§ **EXERCISE AIM**
Please read the text on succinic acid and give the other name it uses for succinic acid.
### PASSAGE TO READ ###
How It Compares to Salicylic Acid
The most common comparison is with salicylic acid, and they occupy different niches. Salicylic acid is a beta-hydroxy acid that penetrates deep into pores, dissolving the oil and dead cells packed inside them. It’s more effective for stubborn blackheads, whiteheads, and persistent breakouts on oily skin. But it can cause dryness and irritation, especially on sensitive or dry skin types.
Succinic acid works more gently. It still addresses breakouts through its antibacterial and anti-inflammatory properties, but it doesn’t exfoliate as aggressively. If your skin is sensitive, reactive, or prone to redness, succinic acid gives you some of the same benefits with much less risk of irritation. If you have oily skin with frequent deep breakouts, salicylic acid is the stronger tool. You can also use them together, though no studies have tested the combination specifically, so it’s worth introducing them separately to see how your skin responds.
What It Pairs Well With
Succinic acid is compatible with most common actives. A few combinations stand out:
- Zinc PCA: Both regulate oil production and fight bacteria through different mechanisms, making this a logical pairing for oily, breakout-prone skin.
- Retinol: Succinic acid’s anti-inflammatory properties can help buffer the irritation and dryness that retinol sometimes causes, while both ingredients support collagen production.
- Hyaluronic acid: This combination boosts hydration while succinic acid handles inflammation and cellular repair. The research on mitophagy specifically tested these two together and found they complemented each other well at the cellular level.
- Glycolic acid: Glycolic handles surface-level exfoliation and brightening while succinic acid contributes soothing and antibacterial effects, though no studies have examined the pairing directly.
How It Works Inside Skin Cells
Succinic acid (also called succinate) is a natural part of the Krebs cycle, the energy-production loop that runs inside every cell’s mitochondria. When applied topically, it provides a shortcut for ATP production, essentially giving cells a more direct route to generating energy. Under low-oxygen conditions, like those found in deeper skin layers or in congested, inflamed skin, succinate accumulates in mitochondria and can shift how cells produce energy, switching from oxygen-dependent pathways to glycolysis.
Research on human dermal fibroblasts found that succinic acid supplementation induced a kind of metabolic reprogramming even under normal oxygen conditions, mimicking a mild low-oxygen signal that pushed cells to adapt their energy production. This same study noted a trend toward lower expression of senescence markers in cells treated with higher concentrations of succinic acid, suggesting it may help slow aspects of cellular aging. Succinate also participates in protein modification by adding chemical groups to specific amino acids, which can alter how proteins function inside the cell.
### DATASET CONTENT ###
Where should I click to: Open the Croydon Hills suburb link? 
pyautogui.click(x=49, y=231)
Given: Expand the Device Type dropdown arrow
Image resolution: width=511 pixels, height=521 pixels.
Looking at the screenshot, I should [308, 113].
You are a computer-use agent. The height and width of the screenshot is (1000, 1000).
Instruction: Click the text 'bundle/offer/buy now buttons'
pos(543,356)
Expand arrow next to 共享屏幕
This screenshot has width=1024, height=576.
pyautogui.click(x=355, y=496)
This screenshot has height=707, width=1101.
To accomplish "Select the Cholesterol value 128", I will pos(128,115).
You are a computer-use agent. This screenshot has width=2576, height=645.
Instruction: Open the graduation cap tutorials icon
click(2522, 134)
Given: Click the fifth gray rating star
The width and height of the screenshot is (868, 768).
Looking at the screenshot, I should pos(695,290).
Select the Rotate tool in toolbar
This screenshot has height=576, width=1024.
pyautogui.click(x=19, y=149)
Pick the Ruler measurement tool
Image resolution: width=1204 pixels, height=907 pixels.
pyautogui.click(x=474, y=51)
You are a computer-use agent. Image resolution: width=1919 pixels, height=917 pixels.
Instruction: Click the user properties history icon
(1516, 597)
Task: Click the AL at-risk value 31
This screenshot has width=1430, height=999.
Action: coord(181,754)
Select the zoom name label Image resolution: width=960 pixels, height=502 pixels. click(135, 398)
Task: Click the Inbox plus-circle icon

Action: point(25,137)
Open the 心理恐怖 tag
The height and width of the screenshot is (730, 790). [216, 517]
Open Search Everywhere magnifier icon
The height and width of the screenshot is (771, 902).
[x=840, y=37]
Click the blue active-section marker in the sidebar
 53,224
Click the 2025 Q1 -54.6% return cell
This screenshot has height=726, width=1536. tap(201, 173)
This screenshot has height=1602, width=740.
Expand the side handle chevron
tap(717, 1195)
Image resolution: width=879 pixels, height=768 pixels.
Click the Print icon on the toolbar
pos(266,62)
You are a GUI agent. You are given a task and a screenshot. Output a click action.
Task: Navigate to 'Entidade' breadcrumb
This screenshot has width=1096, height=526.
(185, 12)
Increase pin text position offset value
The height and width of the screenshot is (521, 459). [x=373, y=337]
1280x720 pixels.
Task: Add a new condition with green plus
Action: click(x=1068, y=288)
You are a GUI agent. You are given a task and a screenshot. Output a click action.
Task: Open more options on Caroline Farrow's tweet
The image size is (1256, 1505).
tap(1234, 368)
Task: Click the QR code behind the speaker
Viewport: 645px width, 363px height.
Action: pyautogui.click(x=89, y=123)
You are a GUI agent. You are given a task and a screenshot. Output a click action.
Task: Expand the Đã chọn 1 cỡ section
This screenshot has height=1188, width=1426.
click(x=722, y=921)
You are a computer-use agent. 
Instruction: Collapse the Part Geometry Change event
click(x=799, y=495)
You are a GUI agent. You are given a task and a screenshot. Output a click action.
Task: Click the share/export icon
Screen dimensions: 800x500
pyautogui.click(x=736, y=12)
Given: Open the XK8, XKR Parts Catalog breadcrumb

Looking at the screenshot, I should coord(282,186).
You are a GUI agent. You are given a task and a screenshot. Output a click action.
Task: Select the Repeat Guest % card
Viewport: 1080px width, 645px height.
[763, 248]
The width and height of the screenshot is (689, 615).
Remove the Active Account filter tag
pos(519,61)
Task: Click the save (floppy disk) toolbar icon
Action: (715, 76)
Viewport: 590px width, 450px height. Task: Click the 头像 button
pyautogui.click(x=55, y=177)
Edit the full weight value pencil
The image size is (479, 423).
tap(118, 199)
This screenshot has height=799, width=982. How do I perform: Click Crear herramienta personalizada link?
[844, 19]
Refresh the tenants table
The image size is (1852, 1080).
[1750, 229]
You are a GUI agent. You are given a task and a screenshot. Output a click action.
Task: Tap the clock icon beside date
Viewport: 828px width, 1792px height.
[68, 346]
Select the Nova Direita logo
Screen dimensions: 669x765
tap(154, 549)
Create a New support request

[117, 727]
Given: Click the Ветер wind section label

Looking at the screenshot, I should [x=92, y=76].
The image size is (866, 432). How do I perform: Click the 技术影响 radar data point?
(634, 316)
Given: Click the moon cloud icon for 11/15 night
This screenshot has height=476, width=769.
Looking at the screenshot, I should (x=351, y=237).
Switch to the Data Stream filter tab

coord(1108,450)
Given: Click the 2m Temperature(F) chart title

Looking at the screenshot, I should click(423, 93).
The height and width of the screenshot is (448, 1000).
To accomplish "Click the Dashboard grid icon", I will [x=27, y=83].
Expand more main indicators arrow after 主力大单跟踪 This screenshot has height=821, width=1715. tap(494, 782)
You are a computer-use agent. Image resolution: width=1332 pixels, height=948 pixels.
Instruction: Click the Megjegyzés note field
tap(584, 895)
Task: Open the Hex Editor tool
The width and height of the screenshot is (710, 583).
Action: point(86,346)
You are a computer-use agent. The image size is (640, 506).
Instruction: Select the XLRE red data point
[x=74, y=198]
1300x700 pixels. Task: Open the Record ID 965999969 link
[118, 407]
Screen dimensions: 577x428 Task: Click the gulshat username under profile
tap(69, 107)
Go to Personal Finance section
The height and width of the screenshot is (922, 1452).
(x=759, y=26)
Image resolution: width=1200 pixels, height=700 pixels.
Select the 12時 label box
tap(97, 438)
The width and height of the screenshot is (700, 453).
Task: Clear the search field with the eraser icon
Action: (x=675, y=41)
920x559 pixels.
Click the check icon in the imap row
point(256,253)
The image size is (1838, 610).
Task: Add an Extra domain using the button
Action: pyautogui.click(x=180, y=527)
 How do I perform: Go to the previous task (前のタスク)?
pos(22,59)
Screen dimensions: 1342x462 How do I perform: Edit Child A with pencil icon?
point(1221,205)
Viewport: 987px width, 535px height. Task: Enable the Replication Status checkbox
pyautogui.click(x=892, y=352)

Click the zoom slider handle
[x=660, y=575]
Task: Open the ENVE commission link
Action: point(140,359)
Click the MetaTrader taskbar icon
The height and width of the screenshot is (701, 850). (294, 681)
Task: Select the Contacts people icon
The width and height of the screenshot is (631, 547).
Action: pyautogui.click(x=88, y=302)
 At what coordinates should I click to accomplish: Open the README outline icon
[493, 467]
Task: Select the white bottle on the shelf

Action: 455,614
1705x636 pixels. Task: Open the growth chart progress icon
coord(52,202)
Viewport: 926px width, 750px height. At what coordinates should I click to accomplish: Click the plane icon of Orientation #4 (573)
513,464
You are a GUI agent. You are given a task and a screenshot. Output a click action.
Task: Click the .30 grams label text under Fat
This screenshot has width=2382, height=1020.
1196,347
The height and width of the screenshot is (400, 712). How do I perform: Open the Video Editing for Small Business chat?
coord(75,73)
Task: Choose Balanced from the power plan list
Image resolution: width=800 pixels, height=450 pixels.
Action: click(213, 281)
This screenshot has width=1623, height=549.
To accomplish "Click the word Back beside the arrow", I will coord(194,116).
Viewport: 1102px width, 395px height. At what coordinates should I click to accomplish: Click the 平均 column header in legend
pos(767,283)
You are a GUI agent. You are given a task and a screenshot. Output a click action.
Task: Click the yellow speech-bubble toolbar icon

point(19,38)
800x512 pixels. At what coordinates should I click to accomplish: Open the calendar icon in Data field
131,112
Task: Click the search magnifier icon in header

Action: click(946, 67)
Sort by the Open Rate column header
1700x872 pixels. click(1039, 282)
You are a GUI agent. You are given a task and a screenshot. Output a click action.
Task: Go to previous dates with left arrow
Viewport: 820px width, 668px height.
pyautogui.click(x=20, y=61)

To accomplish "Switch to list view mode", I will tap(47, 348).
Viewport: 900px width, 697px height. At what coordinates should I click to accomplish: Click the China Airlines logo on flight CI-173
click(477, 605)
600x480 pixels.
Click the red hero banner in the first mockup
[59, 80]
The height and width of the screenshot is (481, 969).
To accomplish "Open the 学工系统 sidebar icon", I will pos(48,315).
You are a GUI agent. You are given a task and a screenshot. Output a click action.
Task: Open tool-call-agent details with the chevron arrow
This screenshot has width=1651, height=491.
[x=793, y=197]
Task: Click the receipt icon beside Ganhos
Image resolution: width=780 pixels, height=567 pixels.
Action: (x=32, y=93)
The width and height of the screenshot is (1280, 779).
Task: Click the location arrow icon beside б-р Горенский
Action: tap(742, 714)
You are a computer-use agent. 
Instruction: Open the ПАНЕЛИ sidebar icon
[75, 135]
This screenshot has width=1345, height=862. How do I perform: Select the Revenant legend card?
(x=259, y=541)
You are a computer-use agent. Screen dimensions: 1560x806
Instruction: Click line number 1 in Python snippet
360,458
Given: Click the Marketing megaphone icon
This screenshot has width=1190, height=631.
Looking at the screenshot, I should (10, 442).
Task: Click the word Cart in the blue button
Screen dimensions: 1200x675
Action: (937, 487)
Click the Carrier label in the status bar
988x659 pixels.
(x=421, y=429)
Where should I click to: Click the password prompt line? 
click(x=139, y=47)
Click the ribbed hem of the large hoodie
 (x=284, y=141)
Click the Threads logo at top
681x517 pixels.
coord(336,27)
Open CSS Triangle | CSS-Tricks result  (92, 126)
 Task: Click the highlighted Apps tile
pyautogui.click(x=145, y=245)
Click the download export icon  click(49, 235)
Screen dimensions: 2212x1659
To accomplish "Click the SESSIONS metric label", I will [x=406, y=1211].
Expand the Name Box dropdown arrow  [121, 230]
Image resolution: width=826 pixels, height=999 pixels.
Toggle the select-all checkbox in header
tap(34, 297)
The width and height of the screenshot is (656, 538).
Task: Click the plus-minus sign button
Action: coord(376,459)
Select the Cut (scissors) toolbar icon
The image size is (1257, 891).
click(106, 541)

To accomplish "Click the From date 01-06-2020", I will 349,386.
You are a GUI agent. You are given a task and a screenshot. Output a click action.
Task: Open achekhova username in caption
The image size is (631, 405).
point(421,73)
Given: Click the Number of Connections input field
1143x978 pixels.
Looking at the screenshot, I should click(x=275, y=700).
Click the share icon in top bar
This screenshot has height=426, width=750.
###
§ **WRITTEN REPLY**
Succinate.